● **PAGE TEXT**

[start]

Le 15-mai-06, à 13:59, Russell Standish a écrit :
>> OK, why not taking that difference [description/computation] into
>> account. I think it is a
>> crucial point.
>
> I do :). However, its makes no difference as far as I can tell to the
> Occam's razor issue.
You do? See below.
>
>>
>>
>>
>>> given a reference Turing machine U. This appears
>>> to be a 3rd person description, but it need not be so.
>>
>>
>> I am not sure I understand.
>>
>
> Do you mean you don't think it is a 3rd person description, or do you
> mean you don't think it can be anything else?
I think it is a third person description.
<snip>
>> I really don't understand.
>>
>> Bruno
>>
>
> The details, of course are in my paper "Why Occams Razor". To
> summarise, an observer induces a map O(x) from the space of
> descriptions, which is equivalent AFAIK to the output of your UD,
? The UD has neither inputs nor outputs. (like any "universe" or
"everything", note)

[end]

● **Element and text location data**
[start]

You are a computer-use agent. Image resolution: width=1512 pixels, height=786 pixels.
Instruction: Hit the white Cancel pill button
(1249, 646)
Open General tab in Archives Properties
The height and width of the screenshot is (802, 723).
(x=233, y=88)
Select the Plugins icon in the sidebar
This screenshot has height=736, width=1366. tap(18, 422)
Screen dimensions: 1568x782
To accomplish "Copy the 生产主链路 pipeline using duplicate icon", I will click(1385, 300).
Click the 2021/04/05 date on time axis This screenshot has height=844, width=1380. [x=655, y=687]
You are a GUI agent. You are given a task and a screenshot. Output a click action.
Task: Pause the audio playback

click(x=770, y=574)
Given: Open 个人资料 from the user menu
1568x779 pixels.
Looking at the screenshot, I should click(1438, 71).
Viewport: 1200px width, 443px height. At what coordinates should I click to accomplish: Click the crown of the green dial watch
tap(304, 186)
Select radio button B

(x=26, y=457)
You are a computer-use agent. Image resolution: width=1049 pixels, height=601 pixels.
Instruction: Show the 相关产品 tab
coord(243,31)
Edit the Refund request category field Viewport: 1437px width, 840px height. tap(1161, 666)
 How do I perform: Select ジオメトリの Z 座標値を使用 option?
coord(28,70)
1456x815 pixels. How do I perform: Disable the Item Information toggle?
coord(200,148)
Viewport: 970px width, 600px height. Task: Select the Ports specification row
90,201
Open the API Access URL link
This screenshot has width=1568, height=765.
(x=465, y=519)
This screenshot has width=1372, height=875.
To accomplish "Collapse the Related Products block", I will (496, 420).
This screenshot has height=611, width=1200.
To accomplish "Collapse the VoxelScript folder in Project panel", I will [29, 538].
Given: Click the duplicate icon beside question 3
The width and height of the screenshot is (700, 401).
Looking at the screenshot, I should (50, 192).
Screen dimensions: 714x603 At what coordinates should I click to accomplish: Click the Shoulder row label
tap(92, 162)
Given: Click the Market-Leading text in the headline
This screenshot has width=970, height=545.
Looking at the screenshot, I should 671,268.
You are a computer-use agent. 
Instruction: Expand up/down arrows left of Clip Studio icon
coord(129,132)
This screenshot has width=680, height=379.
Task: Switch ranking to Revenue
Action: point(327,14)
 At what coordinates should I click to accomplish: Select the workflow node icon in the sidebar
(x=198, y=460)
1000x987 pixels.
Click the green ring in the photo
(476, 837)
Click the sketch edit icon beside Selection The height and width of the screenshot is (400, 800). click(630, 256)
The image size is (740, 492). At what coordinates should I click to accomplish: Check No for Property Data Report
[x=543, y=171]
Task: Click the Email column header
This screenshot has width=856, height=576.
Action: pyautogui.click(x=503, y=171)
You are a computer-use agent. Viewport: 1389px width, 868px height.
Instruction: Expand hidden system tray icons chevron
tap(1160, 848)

[end]

● **WHAT YOU NEED TO DO**
(1) Print the Occam's razor email, starting with "Le 15-mai-06, à" and going on through "Occam's razor issue.".
(2) Proceed with the Occam's razor email from the point where it stops.

● **WRITTEN ANSWERS**
(1)
Le 15-mai-06, à 13:59, Russell Standish a écrit :
>> OK, why not taking that difference [description/computation] into
>> account. I think it is a
>> crucial point.
>
> I do :). However, its makes no difference as far as I can tell to the
> Occam's razor issue.

(2)
> to
> the space of meanings.
Which space is it? What do you mean (here) by "meanings"? If it is a
mathematical semantics then which one, if not, I don't understand. I
already ask you similar question after my first reading of your Occam).
> For any given meaning y, let omega(y,l) be the
> number of equivalent descriptions of length l mapping to y (for
> infinite length description we need the length l prefixes). So
>
> omega(y,l) = |{x: O(x)=y & len(x)=l}|
>
> Now P(y) = lim_{l->\infty} omega(y,l)/2^l is a probability
> distribution, related to the Solomonoff-Levin universal
> distribution.
>
> C(y)=-log_2 P(y)
>
> is a complexity measure related to Kolmogorov Complexity.
Note that this approach is non constructive (and thus cannot be first
person, at least as I use it and modelize it). I have already argued
that it can be refined through the notion of depth (a la Bennett),
which takes a notion of "long" computation into account; but it is
still incomplete relatively to the first person indeterminacy problem
(pertaining on the set of *all* (relative) computations, and not at all
on the set of descriptions).
The non-constructibility is a problem here, given the goal of deducing
physical laws or principles "without physics".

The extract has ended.